Institute for War and Peace Reporting | Giving Voice, Driving Change

New Role for Kosovo Women

Albanian women widowed by the Kosovo war are learning to do what was once considered men's work.
By Albana Kasapi

"I can hardly believe how we have managed these past ten months," said Shpresa Shehu, who teaches at the Mala Krusa village school. "Maybe we have survived by sticking together and thinking of our children."


She lost 39 male relatives and half of her pupils during last spring's Serbian offensive. Over a hundred men between the ages of the 13 and 80 were executed. Women and children were expelled - and ten months later, they have returned to try to rebuild their lives.


"At first, all the women were depressed," said Shpresa." The first two months back were especially difficult mentally, but last August we gathered together for the first time and since then we have tried to support one another."

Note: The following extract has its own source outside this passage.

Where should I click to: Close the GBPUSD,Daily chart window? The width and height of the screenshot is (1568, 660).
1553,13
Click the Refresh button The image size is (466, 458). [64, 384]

Shpresa, 29 and her sisters Lumnije, 28, and Suzana, 22, are being taught how to drive tractors. Elsewhere, women chop wood for the fire, mix concrete to repair their shattered houses.

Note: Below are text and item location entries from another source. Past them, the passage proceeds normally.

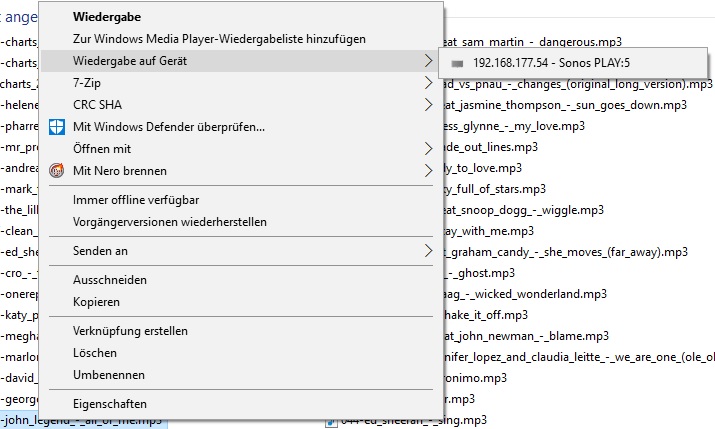Viewport: 715px width, 429px height.
Task: Expand the CRC SHA submenu arrow
Action: tap(428, 105)
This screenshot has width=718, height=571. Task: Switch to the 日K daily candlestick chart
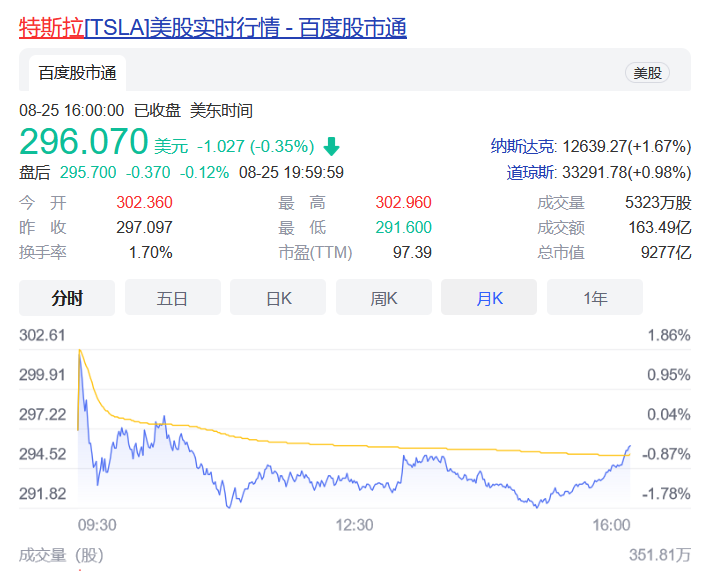tap(278, 297)
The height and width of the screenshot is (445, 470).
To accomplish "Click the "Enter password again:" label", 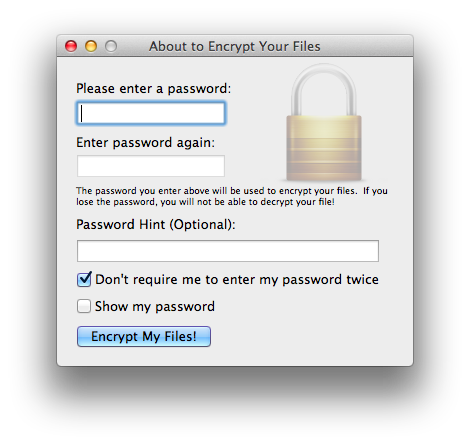I will tap(145, 143).
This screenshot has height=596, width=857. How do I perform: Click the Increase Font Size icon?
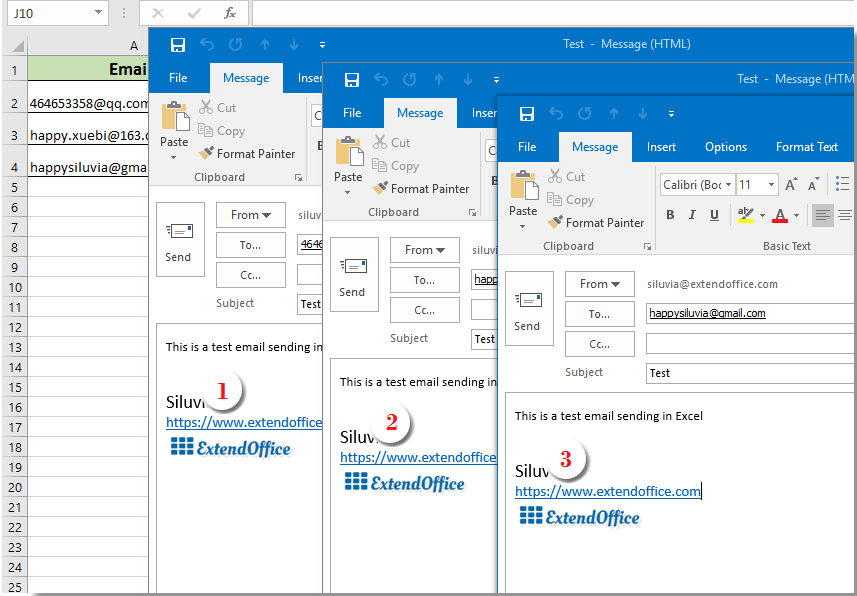(791, 185)
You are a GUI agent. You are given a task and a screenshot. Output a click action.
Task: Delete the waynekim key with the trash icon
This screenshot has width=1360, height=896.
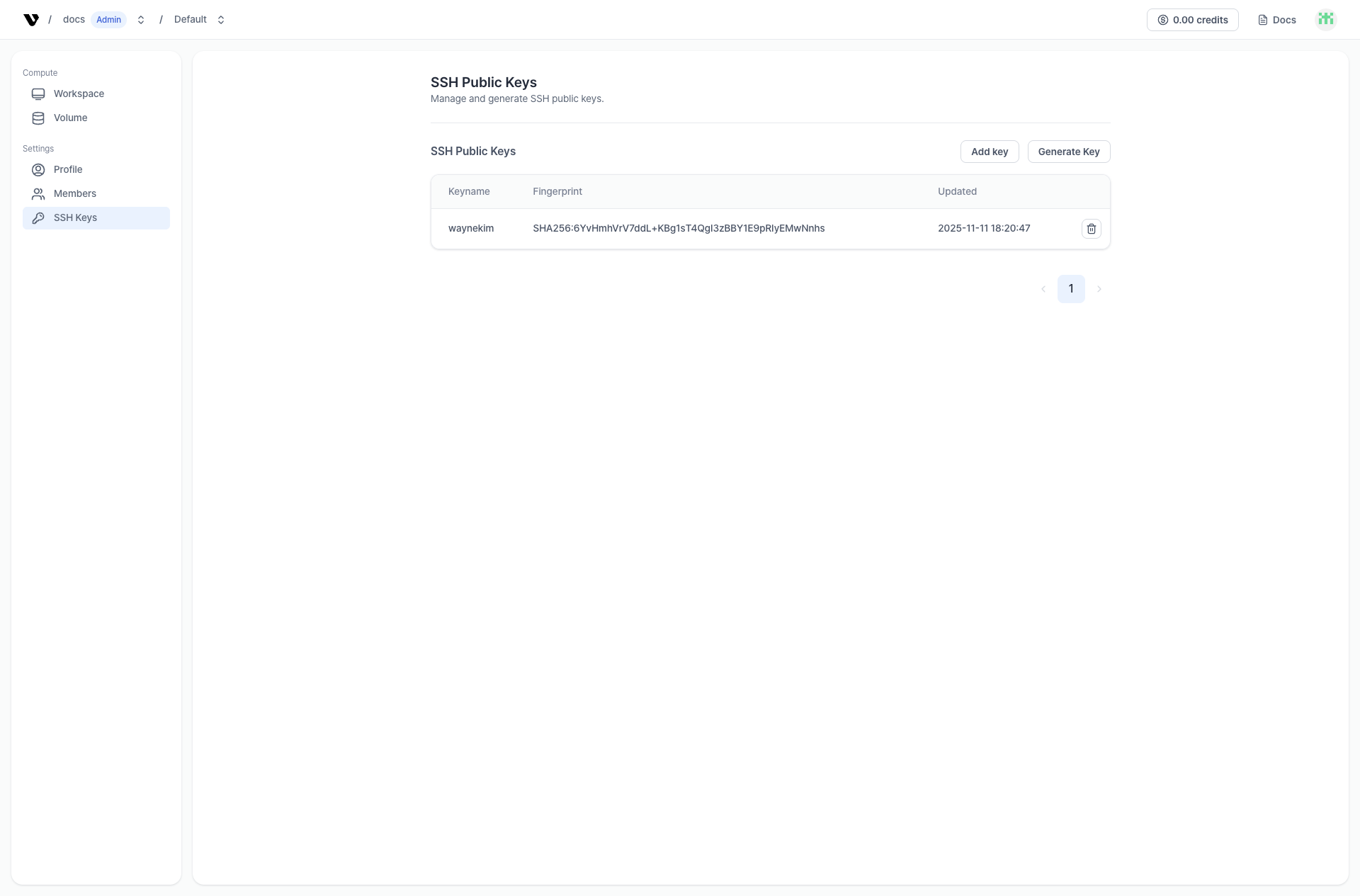pyautogui.click(x=1091, y=229)
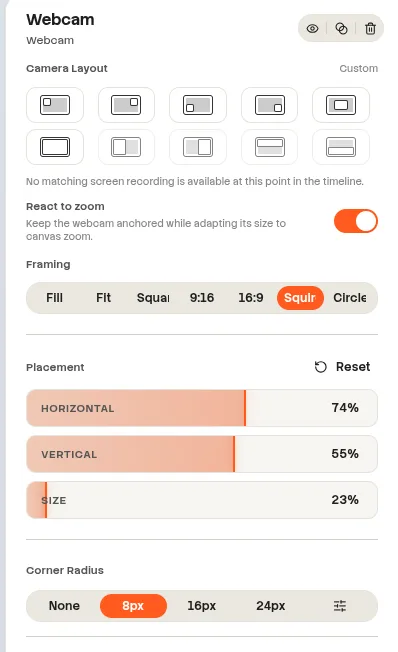The image size is (398, 652).
Task: Choose the full-screen camera layout
Action: [55, 147]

Shpresa belongs to the Pristina-based women's self-help group, the Qirazi Sisters, and is busy finding ways to help other women of her village. Together with a friend, she organises courses teaching the women of Mala Krusa how to survive.


"Some 25 women are currently learning to drive tractors," she said. "These are all women who do not have a single man around. Another 60 women are following a sewing course. Others are being taught first-aid."


To bring money to the village, the four most talented seamstresses have sold curtains and sheets to KFOR's regional offices and a nearby hospital. Older women knit socks and blouses which the Qirazi Sisters attempt to sell.


At present, most of the women manage to get by, but Shpresa is worried because the village is short of the agricultural tools necessary to work the land in spring.


Only 20 men remain in Mala Krusa. Most of them are members of the one family, which managed to survive the killing. "The remaining men help us when they can and sometimes our cousins come from the nearby villages," said Lumnije Shehu. "But they cannot come every time we need them."


Once she finishes her driving course in the spring, Lumnije plans to help her cousin, Gazmend Shehu, the only male left in the Shehu family. He survived because he was abroad at the time of the Serbian offensive.


"Before the war, they used to cook and clean," Gazmend said. "Life has been tough on them. But now I see they are strong women and are managing in a way their husbands would never have believed."


Albana Kasapi is a journalist from Pristina.